5 ways to get back into Reading Wellbeing Read Books

5 ways to get back into reading

 I’ve always loved reading.  I can remember sitting on a bean bag in my bedroom one Sunday afternoon aged around 8, reading The Enchanted Wood by Enid Blyton.  I was totally absorbed in this magical story, my imagination working with the words that Blyton weaved, meeting all the magical tree folk.
As I grew up, I remember reading the box sets of St Clares and Mallory Towers.  Then there was Judy Blume and Sweet Valley High.  There came a time when I started to read some of the books that my Mum read (and still reads today) but I found the genre (war-time sweethearts tales and the like) too predictable.  They were probably the latter day version of what is today referred to as ‘chick-lit’ (which I’m not drawn to either!)
At A-Level English, I loved studying the themes of a play, poem or story and picking it all to bits.

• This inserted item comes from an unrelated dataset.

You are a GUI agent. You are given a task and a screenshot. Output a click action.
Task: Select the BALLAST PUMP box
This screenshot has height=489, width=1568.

Being inspired by reading to a child  

Then I had our now 8 year old and of course, I read children’s stories instead.  But this intrigued me too.  How the use of rhyme and rhythmn completely entranced her (and me), how she would ask for the same stories over and over and over again!
I was inspired to write my own children’s series which is still waiting in the wings for a publisher.
As I was saying, due to the time restraints of having a growing baby, working and keeping a home (and blog!) ticking over, reading just never happened for a good few years.

When it all changed

That has all changed this year though.  I stumbled upon a post on instagram from Lucy of Mrs Hs Favourite Things.  She was holding a book which was a read in the Bookish Mamas facebook reading group.  With just a couple of clicks on my phone, I was back in the swing of reading again.  And I love it!  I even like the fact that I’ve given up on the latest group read because when I really don’t like a book, I don’t see the point in going through the pain!  But I love that it’s opening up new genres to me.  Books that I wouldn’t even have considered, I have read since January.  I’ve got back into my GoodReads account, have a long list waiting to be read and bought a delicious new book last week – The Mitford Murders.  Don’t you love the feel of a crisp new book?
And I’m even ahead in my reading challenge!
5 ways to get back into Reading Wellbeing Read Books

So if like me, you’ve let reading slack because of ‘life’, here are 5 ways to get back into reading

Join a reading group  – Bookish Mamas on facebook is a great place to start.  It’s useful to find one that does discussion threads on the books too, which helps to make sense of a book you didn’t get and also gets you involved if you did like it!
If you don’t enjoy a particular book, accept it, give it up and browse some more titles.  This happened to me just this month.  I was trying hard (too hard?), to get into the group read and ended up getting too distracted by all the things I could have been doing instead.  Not exactly condusive to a relaxing read so I gave up and started a shorter book which means that I’ll hopefully be finished in time for the next read!
Take part in a reading challenge.  I’m sure you can do this on your own or as part of a reading group challenge.  But I’m doing it through my GoodReads account.  I love that it’s a little community and that my reading list is ever growing due to the numberous recommendations that pop up every time I go on!  But that’s spurring me on to read even more 🙂
Set aside time for reading every. single. day.  Because that’s how habits are formed.  For me, as part of my screen-free commitment, having something to do apart from those little jobs around the house for half an hour before bed, means I get my reading time in.  Tricky if you’re got a very good book though!
Try different genres.  There are 2 sides to this.  The book that I abandoned was a memoir and not a genre that I’ll rush to again but now I know!  And I gave it a go!  And that’s what I love about getting into reading again as part of a group.